Emit a Sigma rule matching the exported domains.

import yaml
domains = [a.value for a in attrs if a.type == "domain"]
sigma = {
    "title": "MISP feed malicious domain contact",
    "status": "experimental",
    "logsource": {"category": "dns"},
    "detection": {"selection": {"query|contains": domains}, "condition": "selection"},
    "level": "high",
    "tags": ["attack.command_and_control", "attack.t1071.004"],
}
with open("misp_domains.yml", "w") as fh:
    yaml.safe_dump(sigma, fh, sort_keys=False)

9. Convert and deploy Sigma to your SIEM backend

Use sigma-cli to compile to the target backend (Splunk, Elastic, etc.).

sigma convert -t splunk -p splunk_windows misp_domains.yml > misp_domains.spl
sigma convert -t elasticsearch misp_domains.yml > misp_domains.eql

10. Schedule the pipeline and run the bundled helper

agent.py searches MISP and writes Suricata/Sigma/Wazuh artifacts in one pass; schedule it via cron.
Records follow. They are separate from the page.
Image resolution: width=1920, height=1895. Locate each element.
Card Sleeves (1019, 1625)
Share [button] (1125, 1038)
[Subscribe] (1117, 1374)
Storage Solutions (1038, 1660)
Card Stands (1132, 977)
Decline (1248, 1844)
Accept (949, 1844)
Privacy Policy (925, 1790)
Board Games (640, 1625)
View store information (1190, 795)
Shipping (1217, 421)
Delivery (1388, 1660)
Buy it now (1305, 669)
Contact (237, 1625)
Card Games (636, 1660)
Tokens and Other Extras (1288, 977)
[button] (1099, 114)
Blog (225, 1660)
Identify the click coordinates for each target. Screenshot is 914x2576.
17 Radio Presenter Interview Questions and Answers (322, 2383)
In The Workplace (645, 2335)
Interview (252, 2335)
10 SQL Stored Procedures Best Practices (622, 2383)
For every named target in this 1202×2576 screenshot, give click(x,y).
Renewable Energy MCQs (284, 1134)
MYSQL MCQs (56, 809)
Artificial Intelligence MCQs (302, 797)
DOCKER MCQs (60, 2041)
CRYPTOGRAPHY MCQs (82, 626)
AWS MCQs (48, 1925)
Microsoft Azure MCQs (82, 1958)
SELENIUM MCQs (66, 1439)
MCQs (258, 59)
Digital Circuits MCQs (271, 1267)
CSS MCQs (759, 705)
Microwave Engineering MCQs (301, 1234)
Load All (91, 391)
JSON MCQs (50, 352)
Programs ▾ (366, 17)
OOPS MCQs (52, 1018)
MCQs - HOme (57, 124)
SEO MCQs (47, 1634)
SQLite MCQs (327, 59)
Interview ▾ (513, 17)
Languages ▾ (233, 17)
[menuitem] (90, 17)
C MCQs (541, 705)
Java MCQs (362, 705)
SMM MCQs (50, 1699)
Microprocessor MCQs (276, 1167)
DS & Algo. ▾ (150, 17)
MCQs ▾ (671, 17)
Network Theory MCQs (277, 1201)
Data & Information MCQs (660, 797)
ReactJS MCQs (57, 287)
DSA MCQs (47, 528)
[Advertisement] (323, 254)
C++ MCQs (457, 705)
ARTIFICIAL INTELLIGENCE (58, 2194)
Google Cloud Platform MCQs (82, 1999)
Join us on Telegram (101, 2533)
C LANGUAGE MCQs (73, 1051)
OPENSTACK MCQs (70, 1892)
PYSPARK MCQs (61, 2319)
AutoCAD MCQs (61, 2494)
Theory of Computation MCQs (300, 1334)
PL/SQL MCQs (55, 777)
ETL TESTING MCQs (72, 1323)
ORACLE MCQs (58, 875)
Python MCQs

python scripts/agent.py --url https://localhost --key YOUR_AUTH_KEY \
  --last 7d --outdir ./detections --insecure
# crontab: 0 * * * * /usr/bin/python /path/scripts/agent.py ... >> /var/log/misp_pipeline.log 2>&1

Tools and Resources

Validation Criteria

• MISP instance reachable and an Auth Key created.
• At least one reputable feed enabled and cached.
• Relevant warninglists enabled and enforce_warninglist applied to searches.
• PyMISP search returns scoped, to_ids, non-warninglisted IOCs.
• Suricata/Snort rules exported via REST and validated with suricata -T.
• Wazuh CDB list generated and loaded by the manager.
• Sigma rule generated and converted to the SIEM backend.
• Generated detections confirmed to load (and fire on a test IOC).
• Pipeline scheduled and logging successfully.